Every record must be copied out exactly.
────────────────────────────────────────
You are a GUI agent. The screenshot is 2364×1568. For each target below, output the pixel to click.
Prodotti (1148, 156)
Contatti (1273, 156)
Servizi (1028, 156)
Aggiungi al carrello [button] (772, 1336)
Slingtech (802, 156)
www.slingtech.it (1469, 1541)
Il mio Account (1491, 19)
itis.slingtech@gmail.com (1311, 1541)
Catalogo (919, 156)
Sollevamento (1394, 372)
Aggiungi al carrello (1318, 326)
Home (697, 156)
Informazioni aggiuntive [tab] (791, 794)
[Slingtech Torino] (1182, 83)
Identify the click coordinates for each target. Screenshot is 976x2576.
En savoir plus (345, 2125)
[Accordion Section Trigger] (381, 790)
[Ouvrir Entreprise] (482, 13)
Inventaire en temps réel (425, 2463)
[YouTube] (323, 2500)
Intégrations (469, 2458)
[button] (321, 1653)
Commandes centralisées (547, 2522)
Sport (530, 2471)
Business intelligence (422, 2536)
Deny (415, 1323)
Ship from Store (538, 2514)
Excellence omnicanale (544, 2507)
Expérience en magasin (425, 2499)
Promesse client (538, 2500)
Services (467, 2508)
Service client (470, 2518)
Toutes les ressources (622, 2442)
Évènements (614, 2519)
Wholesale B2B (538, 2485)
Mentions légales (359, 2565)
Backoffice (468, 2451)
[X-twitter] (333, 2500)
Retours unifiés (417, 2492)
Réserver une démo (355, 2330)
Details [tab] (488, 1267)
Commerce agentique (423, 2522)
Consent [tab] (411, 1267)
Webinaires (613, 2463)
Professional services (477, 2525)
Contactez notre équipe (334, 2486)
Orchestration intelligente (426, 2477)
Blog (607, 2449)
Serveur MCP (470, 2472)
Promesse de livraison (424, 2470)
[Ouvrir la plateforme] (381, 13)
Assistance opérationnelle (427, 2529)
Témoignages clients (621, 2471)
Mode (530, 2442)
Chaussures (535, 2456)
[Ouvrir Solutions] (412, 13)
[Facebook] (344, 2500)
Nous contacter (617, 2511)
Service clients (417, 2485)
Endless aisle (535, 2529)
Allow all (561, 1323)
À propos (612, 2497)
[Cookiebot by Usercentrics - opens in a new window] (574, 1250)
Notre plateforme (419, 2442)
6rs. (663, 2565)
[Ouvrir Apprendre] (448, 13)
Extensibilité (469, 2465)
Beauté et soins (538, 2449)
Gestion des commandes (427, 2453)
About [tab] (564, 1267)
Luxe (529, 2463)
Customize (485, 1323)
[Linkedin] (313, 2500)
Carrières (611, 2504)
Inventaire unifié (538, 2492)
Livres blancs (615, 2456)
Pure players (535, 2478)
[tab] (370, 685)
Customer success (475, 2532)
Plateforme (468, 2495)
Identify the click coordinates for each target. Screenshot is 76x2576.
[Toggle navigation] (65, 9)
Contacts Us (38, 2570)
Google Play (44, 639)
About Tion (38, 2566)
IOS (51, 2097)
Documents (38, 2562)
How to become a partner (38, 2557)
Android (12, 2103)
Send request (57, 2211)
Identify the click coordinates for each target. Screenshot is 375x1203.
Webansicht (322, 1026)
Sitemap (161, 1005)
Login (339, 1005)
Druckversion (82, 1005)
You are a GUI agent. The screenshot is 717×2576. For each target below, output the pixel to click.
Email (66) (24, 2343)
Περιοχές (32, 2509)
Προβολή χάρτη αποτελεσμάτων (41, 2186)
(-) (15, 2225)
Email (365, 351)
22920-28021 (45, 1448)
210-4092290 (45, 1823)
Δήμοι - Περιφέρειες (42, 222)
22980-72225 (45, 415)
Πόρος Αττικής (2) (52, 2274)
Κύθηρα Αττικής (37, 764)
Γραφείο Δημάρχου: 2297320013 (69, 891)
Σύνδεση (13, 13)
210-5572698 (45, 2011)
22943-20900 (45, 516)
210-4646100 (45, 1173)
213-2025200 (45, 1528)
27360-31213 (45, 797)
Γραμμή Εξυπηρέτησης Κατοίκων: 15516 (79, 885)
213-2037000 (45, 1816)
────────────────────────────────────────
| OUTPUT FOR THIS EXERCISE |
You are a GUI agent. The screenshot is 2364×1568. For each target below, output the pixel to click.
Prodotti (1148, 156)
Contatti (1273, 156)
Servizi (1028, 156)
Aggiungi al carrello [button] (772, 1336)
Slingtech (802, 156)
www.slingtech.it (1469, 1541)
Il mio Account (1491, 19)
itis.slingtech@gmail.com (1311, 1541)
Catalogo (919, 156)
Sollevamento (1394, 372)
Aggiungi al carrello (1318, 326)
Home (697, 156)
Informazioni aggiuntive [tab] (791, 794)
[Slingtech Torino] (1182, 83)
Identify the click coordinates for each target. Screenshot is 976x2576.
En savoir plus (345, 2125)
[Accordion Section Trigger] (381, 790)
[Ouvrir Entreprise] (482, 13)
Inventaire en temps réel (425, 2463)
[YouTube] (323, 2500)
Intégrations (469, 2458)
[button] (321, 1653)
Commandes centralisées (547, 2522)
Sport (530, 2471)
Business intelligence (422, 2536)
Deny (415, 1323)
Ship from Store (538, 2514)
Excellence omnicanale (544, 2507)
Expérience en magasin (425, 2499)
Promesse client (538, 2500)
Services (467, 2508)
Service client (470, 2518)
Toutes les ressources (622, 2442)
Évènements (614, 2519)
Wholesale B2B (538, 2485)
Mentions légales (359, 2565)
Backoffice (468, 2451)
[X-twitter] (333, 2500)
Retours unifiés (417, 2492)
Réserver une démo (355, 2330)
Details [tab] (488, 1267)
Commerce agentique (423, 2522)
Consent [tab] (411, 1267)
Webinaires (613, 2463)
Professional services (477, 2525)
Contactez notre équipe (334, 2486)
Orchestration intelligente (426, 2477)
Blog (607, 2449)
Serveur MCP (470, 2472)
Promesse de livraison (424, 2470)
[Ouvrir la plateforme] (381, 13)
Assistance opérationnelle (427, 2529)
Témoignages clients (621, 2471)
Mode (530, 2442)
Chaussures (535, 2456)
[Ouvrir Solutions] (412, 13)
[Facebook] (344, 2500)
Nous contacter (617, 2511)
Service clients (417, 2485)
Endless aisle (535, 2529)
Allow all (561, 1323)
À propos (612, 2497)
[Cookiebot by Usercentrics - opens in a new window] (574, 1250)
Notre plateforme (419, 2442)
6rs. (663, 2565)
[Ouvrir Apprendre] (448, 13)
Extensibilité (469, 2465)
Beauté et soins (538, 2449)
Gestion des commandes (427, 2453)
About [tab] (564, 1267)
Luxe (529, 2463)
Customize (485, 1323)
[Linkedin] (313, 2500)
Carrières (611, 2504)
Inventaire unifié (538, 2492)
Livres blancs (615, 2456)
Pure players (535, 2478)
[tab] (370, 685)
Customer success (475, 2532)
Plateforme (468, 2495)
Identify the click coordinates for each target. Screenshot is 76x2576.
[Toggle navigation] (65, 9)
Contacts Us (38, 2570)
Google Play (44, 639)
About Tion (38, 2566)
IOS (51, 2097)
Documents (38, 2562)
How to become a partner (38, 2557)
Android (12, 2103)
Send request (57, 2211)
Identify the click coordinates for each target. Screenshot is 375x1203.
Webansicht (322, 1026)
Sitemap (161, 1005)
Login (339, 1005)
Druckversion (82, 1005)
You are a GUI agent. The screenshot is 717×2576. For each target below, output the pixel to click.
Email (66) (24, 2343)
Περιοχές (32, 2509)
Προβολή χάρτη αποτελεσμάτων (41, 2186)
(-) (15, 2225)
Email (365, 351)
22920-28021 (45, 1448)
210-4092290 (45, 1823)
Δήμοι - Περιφέρειες (42, 222)
22980-72225 (45, 415)
Πόρος Αττικής (2) (52, 2274)
Κύθηρα Αττικής (37, 764)
Γραφείο Δημάρχου: 2297320013 (69, 891)
Σύνδεση (13, 13)
210-5572698 (45, 2011)
22943-20900 (45, 516)
210-4646100 (45, 1173)
213-2025200 (45, 1528)
27360-31213 (45, 797)
Γραμμή Εξυπηρέτησης Κατοίκων: 15516 (79, 885)
213-2037000 (45, 1816)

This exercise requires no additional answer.